Artificial intelligence is not merely “the next gadget.” It is a shift in how knowledge is processed, decisions are made, and power is distributed. In earlier ages, strength mattered most. Then land mattered. Then buildings and machines mattered. Then information and connectivity mattered. And now we are stepping into a time when prediction, automation, and machine-learning systems will shape economies, education, warfare, healthcare, ministry, and everyday life.
But here is the deeper lesson the rainforest taught me: no age is ultimate.
Tools change. Methods change. What humans can do expands—sometimes for good, sometimes for harm. Yet the human heart remains remarkably consistent across every era: we still fear, hope, love, envy, worship, build, destroy, and search for meaning. We still carry the same ache for purpose and the same need for redemption.
That is why the most important truth does not belong to one age.
It belongs to every age.
Jesus does not become less relevant in a hunter-gatherer world, and He does not become obsolete in an AI world. The gospel does not depend on whether you hold a spear, a hoe, a brick, a satellite phone, or a machine-learning model. The deepest human problem has never been a lack of technology; it has always been the brokenness between humanity and God—the fracture that shows up as sin, shame, guilt, and separation.

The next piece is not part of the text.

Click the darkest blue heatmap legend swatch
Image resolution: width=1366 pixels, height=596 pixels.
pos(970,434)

And the deepest human gift has never been a new tool. It has always been new life.
In the New Testament, the phrase “eternal life” carries a richness that many English readers miss. The Greek expression zōē aiōnios is often translated “eternal life,” and it certainly includes unending life. But the word aiōnios is tied to aiōn—an “age.” In that sense, the idea is not only life that never ends, but life that belongs to God’s realm and endures through every age—life that outlasts ages, passes through ages, and remains true when ages rise and fall.
Life through the ages.
In the rainforest, I saw ages beside each other. In Christ, we are offered life that stands over them all.

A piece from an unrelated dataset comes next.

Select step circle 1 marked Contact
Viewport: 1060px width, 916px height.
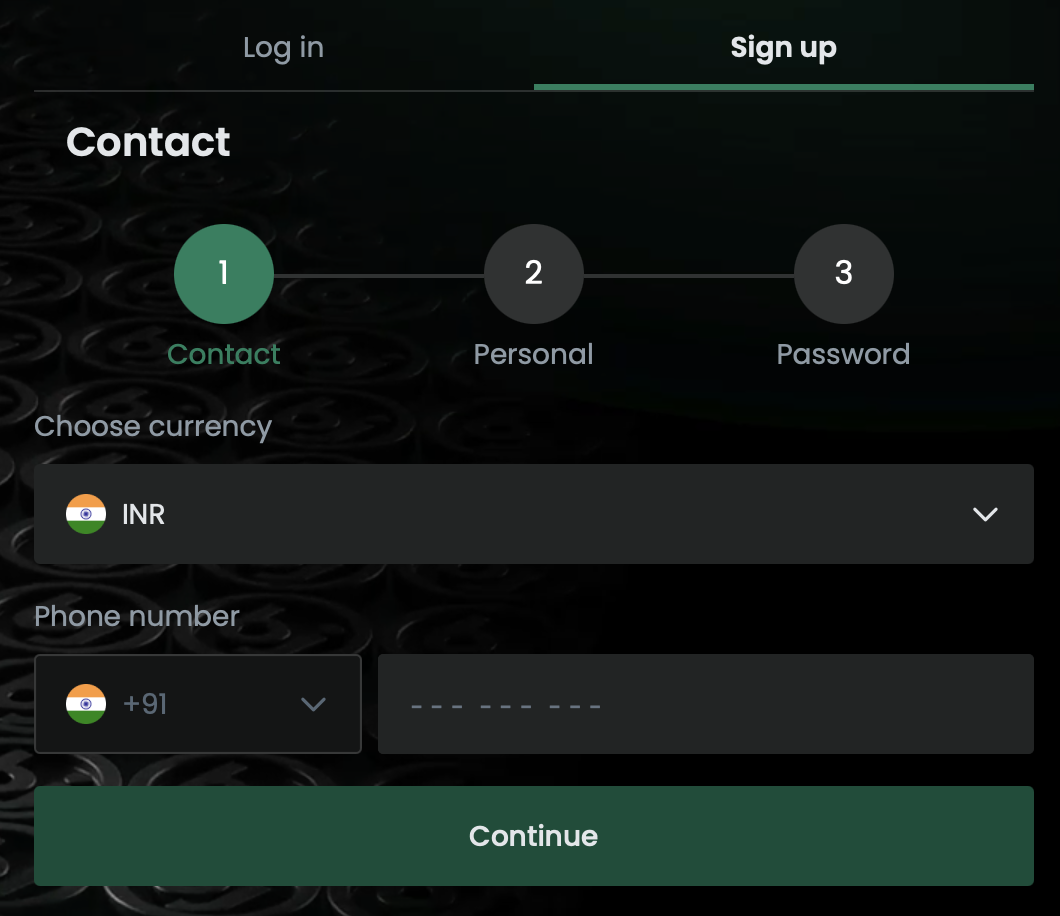click(x=224, y=273)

That means the hunter-gatherer can have this life. The gardener can have this life. The builder can have this life. The connected traveler can have this life. The AI engineer can have this life. The child with no schooling and the professor with multiple degrees can both receive it. The “age” you live in does not disqualify you. The tools you have do not determine your access to God. Salvation is not gated by development.
And this is where the modern world needs clarity.

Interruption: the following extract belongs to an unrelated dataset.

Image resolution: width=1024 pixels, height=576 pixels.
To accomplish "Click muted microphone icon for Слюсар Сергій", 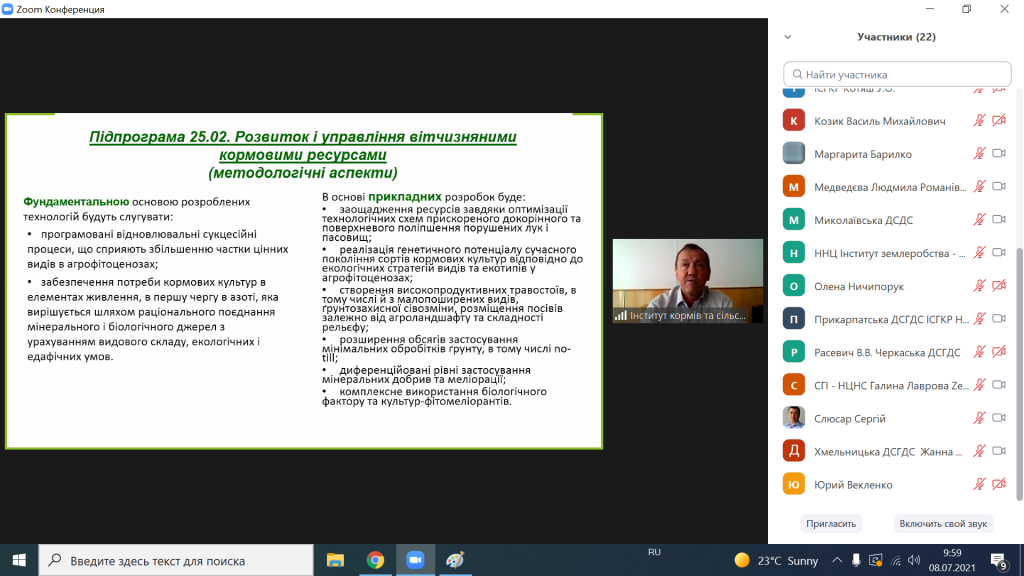I will pyautogui.click(x=980, y=418).
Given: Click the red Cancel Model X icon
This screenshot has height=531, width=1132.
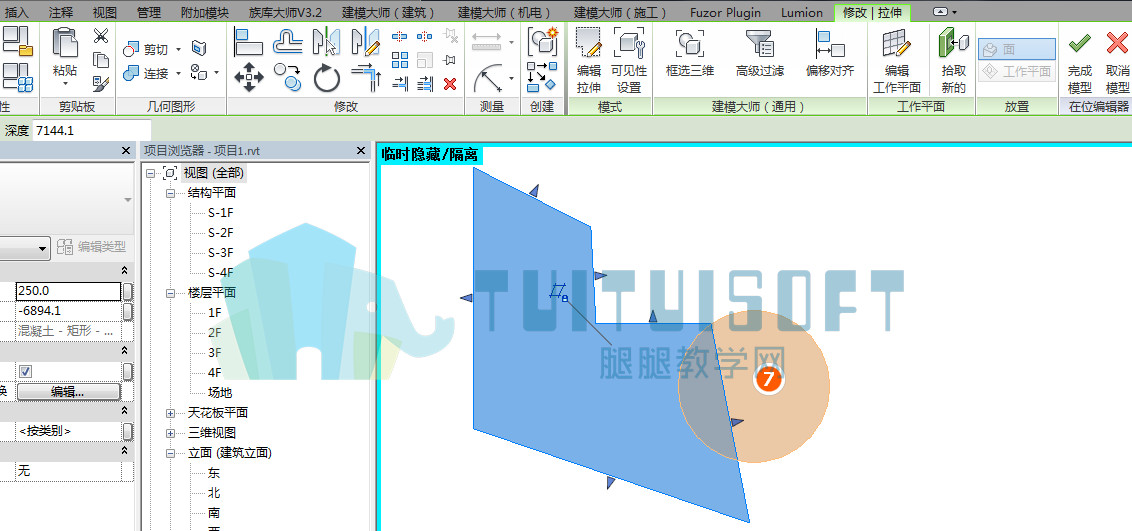Looking at the screenshot, I should click(1117, 44).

The AI age will tempt us to believe old lies in new ways: that knowledge saves, that power makes secure, that speed equals wisdom, that innovation equals progress, and that humanity can engineer its own redemption. But even if AI reshapes everything around us, it cannot cleanse a conscience. It cannot forgive sin. It cannot reconcile us to God. It cannot promise resurrection. It cannot defeat death.
Only Jesus can do that.
So when I think of that road in the rainforest, I don’t only see a lesson in anthropology. I see a sermon in living color: different ages of mankind’s development, shoulder to shoulder, all of them passing, all of them temporary.
And I hear the same steady truth beneath them all:
No matter the age, Jesus is still the answer.
Not because He fits an era, but because He transcends them—Lord of the forest, Lord of the garden, Lord of the builder’s road, Lord of the sky above the satellites, Lord of the future we cannot yet imagine.
The ages will continue to change.
But the One who offers life through the ages remains the same.